An Article appeared in the Summer 2011 USAA Magazine addressing Guarding Against Cyber Attacks.  I hope this information will be useful to my readers!

25,000 complaints. That’s the number the FBI-affiliated internet Crime Complaint Center registers each
month.  Whether it’s identity theft, financial fraud or outright scams, we are all potential victims.  So what can you do?  Gary McAlum, USAA’s chief security officer,
offers five tips.

1. BUILD A WALL – The holy trinity of
computer security is a firewall, anti-malware software and automatic
updates.  Chances are you have all of
these installed on your machine.  Modern
computers and routers have firewalls built in, and you can download an
anti-malware program online, but whichever one you choose, be sure to keep it
up-to-date.  (USAA offers a discount for
the McAfee®
security suite, and numerous free options are available, but beware of
“look-alike” programs that can actually harm your computer.)  Finally, keep all your applications and your
operating system secure by installing updates.
Windows users: The built-in Windows®
Update system will notify you when updates, many of them critical for security
purposes, become available.
Mac users: Apple® automatically sends system
updates.  Generally it is safe to accept
these.

Wireless
users:
USAA’s Tom Shaw, vice
president of fraud and anti-money laundering, strongly advises that you use the
highest encryption available on your router, and be sure to change the router’s
default username and password, both of which are often “admin” on major router
brands.

2. G3T COMPLIC@TED – Whenever money is involved toughen up.  Don’t use simple passwords on financial
accounts:  If a hacker gets your email
password, what’s the next stop?  Your
bank.  McAlum’s rule:  “No simple words, or anything like your last
name or a pet’s name.  Use numbers and
special characters and change passwords every six months.”
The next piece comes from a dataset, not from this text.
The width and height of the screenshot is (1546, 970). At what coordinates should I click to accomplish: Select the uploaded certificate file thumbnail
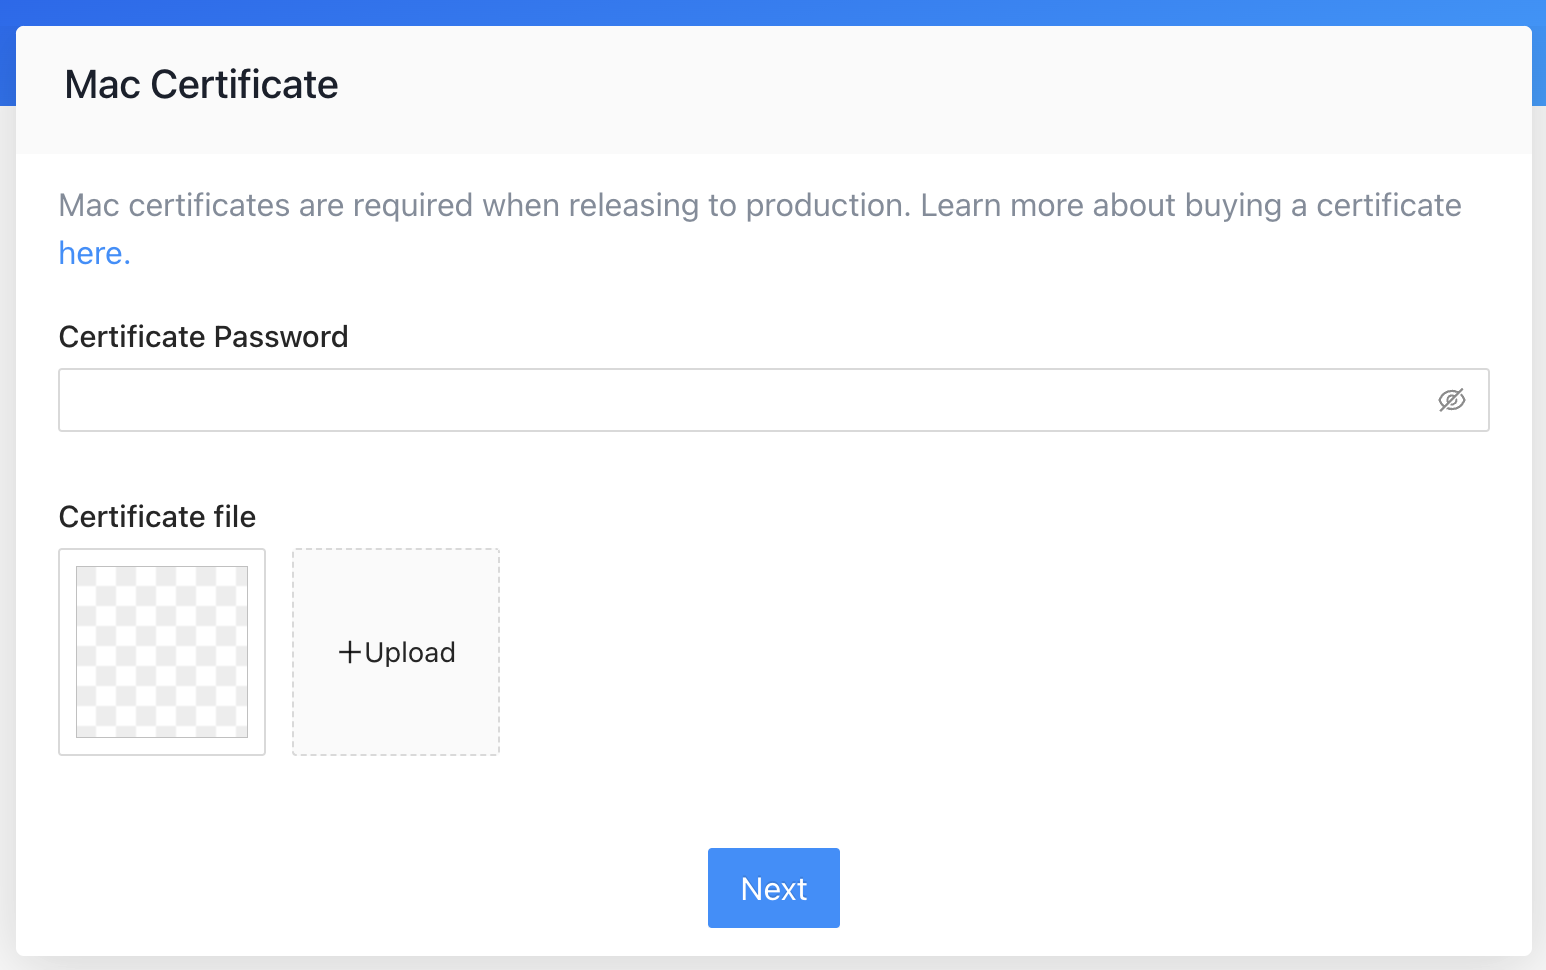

3. BE RECOGNIZED – A new breed of website security adds an extra layer of
protection beyond usernames and passwords by registering your computer’s unique
thumbprint when you first log in.
Why?  The website is more confident
it’s you doing the driving.  If the site
detects a computer you don’t normally use, expect extra questions to prove your
identity.

4. BE ALERT! – Most credit card issuers, including
USAA, let you set parameters so your provider can send you a text message or
email if a large charge hits your card, says McAlum.  An alert notifies you immediately about a
suspicious transaction so you can respond accordingly—by canceling the card, if
necessary.

5. BE SUSPICIOUS – This last tip is the easiest one to follow because it requires
little effort.  Offering too much
information about yourself is how most people get scammed.  “Some emails look like they’re from USAA or
another financial institution and will try to trick you into revealing your
credit card number or password,” says McAlum.
Even if an email or a phone call appears to be legit, be suspicious.  Adds Shaw, “USAA will never ask for your
personal account information via email, text message or phone.”